WORK TO BE COMPLETED
Copy everything from "Cancer had not" down to "Manhattan was unclear." in the article on Ground Zero cancer victims, substituting "sinusitis" for "asthma".

STUDY TEXT
■ ■ ■

Ground Zero Cancer Victims Happy But Frustrated
9/11 Cancer Victims to Receive Zadroga Funds
Sept. 11, 2012— -- The World Trade Center Health Program will now provide treatment and compensation for first responders from 9/11 victims who were diagnosed with cancer after inhaling toxic dust at Ground Zero, program administrator Dr. John Howard announced Monday. But many first responders say they consider the expansion bittersweet.
Cancer had not previously been part of the James Zadroga 9/11 Health and Compensation Act, which set aside $4.3 billion to treat and otherwise compensate 9/11 victims. It included asthma, carpal tunnel syndrome and lower back pain, but not cancers because the cancer link to the dust cloud and debris that hung over lower Manhattan was unclear.
"They're only about ten years too late," said Jeffrey Stroehlein, who retired from the New York Fire Department in May 2011, two months after he was diagnosed with a type of brain cancer that affects the central nervous system. "I'm watching people die of these diseases, these ailments, as they go on and play ping pong," he said of government officials arguing over whether cancer should be included in Zadroga Act coverage.
Stroehlein began having headaches nearly ten years after he worked at Ground Zero, clearing debris with the rest of the first responders after the terrorist attack on September 11, 2001. He was diagnosed with cancer in March 2011, and underwent chemotherapy every other week for 14 weeks, followed by an intense 8-day round of chemo.

■ ■ ■

GIVEN RECORDS
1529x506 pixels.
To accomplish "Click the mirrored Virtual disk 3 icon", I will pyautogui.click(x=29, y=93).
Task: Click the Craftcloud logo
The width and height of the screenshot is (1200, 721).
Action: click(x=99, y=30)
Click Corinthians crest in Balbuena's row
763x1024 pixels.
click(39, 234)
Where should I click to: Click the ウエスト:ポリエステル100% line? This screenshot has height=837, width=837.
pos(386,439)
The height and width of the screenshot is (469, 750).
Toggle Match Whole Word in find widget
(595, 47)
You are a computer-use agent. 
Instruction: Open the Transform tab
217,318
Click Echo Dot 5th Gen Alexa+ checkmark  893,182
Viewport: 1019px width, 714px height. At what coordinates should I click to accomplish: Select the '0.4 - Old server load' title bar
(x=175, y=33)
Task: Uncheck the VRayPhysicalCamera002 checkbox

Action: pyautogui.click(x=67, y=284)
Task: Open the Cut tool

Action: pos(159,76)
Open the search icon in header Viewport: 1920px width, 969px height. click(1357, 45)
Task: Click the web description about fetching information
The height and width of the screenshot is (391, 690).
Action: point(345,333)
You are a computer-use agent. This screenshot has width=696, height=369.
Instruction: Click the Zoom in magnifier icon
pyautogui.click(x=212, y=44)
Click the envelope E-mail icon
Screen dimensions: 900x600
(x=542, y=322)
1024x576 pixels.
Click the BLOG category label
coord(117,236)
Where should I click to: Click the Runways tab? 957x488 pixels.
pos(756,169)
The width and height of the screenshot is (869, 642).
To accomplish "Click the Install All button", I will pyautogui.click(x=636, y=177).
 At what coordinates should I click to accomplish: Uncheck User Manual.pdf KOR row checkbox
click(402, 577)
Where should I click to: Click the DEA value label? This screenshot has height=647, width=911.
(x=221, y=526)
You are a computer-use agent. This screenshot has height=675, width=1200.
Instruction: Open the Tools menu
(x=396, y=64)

■ ■ ■

TASK SOLUTION
Cancer had not previously been part of the James Zadroga 9/11 Health and Compensation Act, which set aside $4.3 billion to treat and otherwise compensate 9/11 victims. It included sinusitis, carpal tunnel syndrome and lower back pain, but not cancers because the cancer link to the dust cloud and debris that hung over lower Manhattan was unclear.